Rewrite the lines below as a numbered list, skipping any blank lines and leaving out the pictures.

++++ Provided data

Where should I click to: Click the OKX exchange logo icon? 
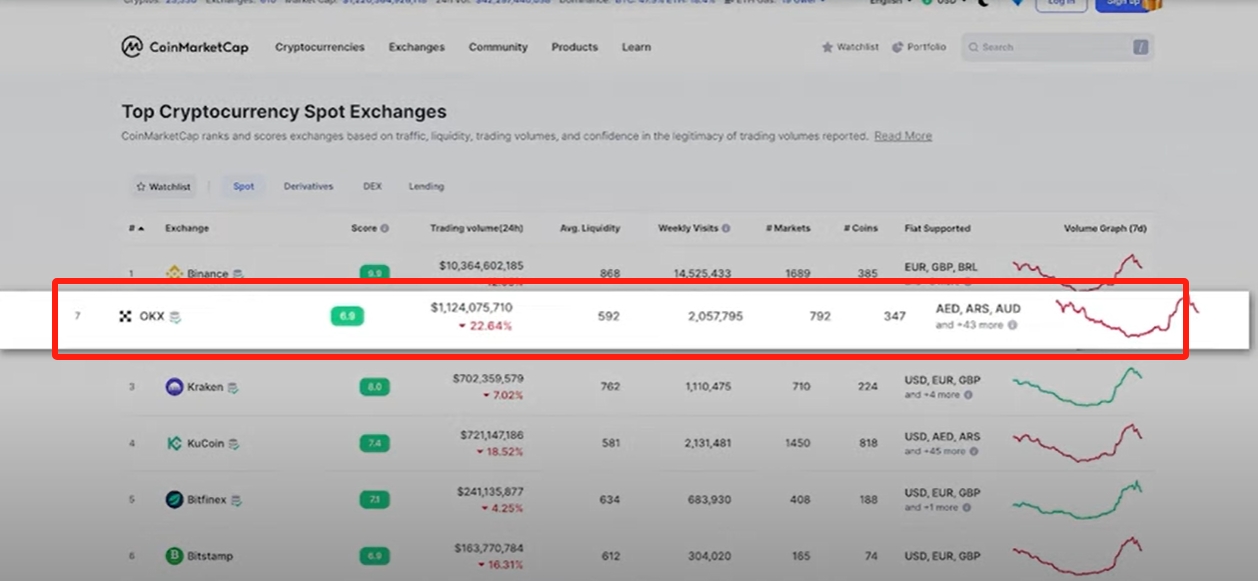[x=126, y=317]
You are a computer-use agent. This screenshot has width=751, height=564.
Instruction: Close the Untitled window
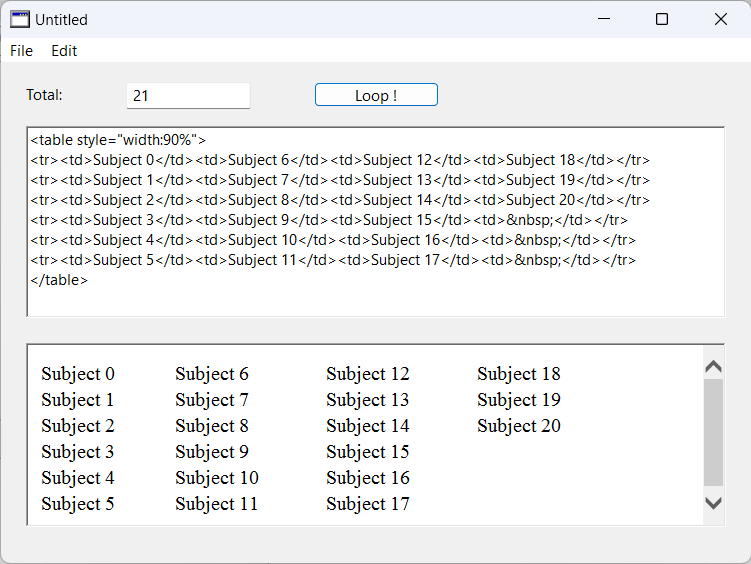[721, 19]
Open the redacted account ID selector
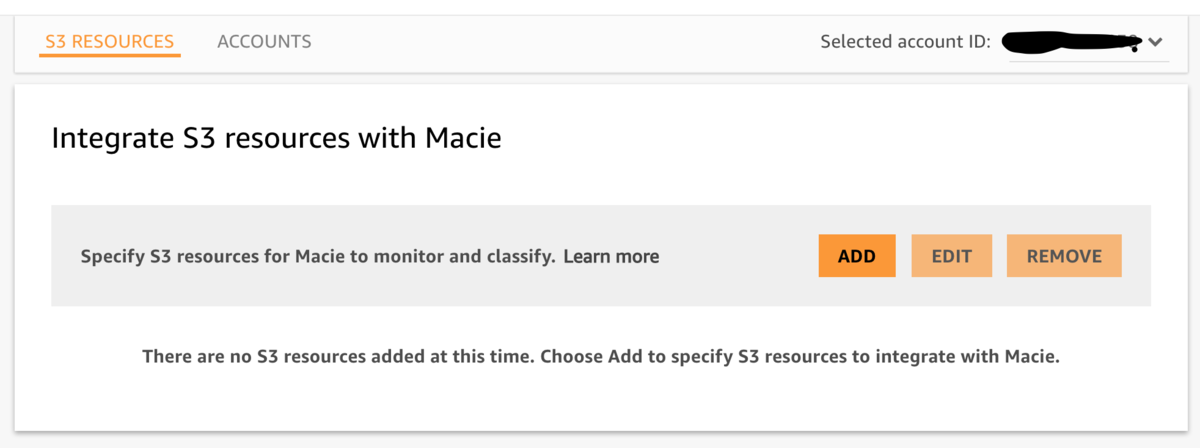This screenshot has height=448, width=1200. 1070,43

++++++++

## Solution for this task
1. Where should I click to: Click the OKX exchange logo icon? 
2. [x=126, y=317]
3. You are a computer-use agent. This screenshot has width=751, height=564.
4. Instruction: Close the Untitled window
5. [721, 19]
6. Open the redacted account ID selector
7. This screenshot has height=448, width=1200. 1070,43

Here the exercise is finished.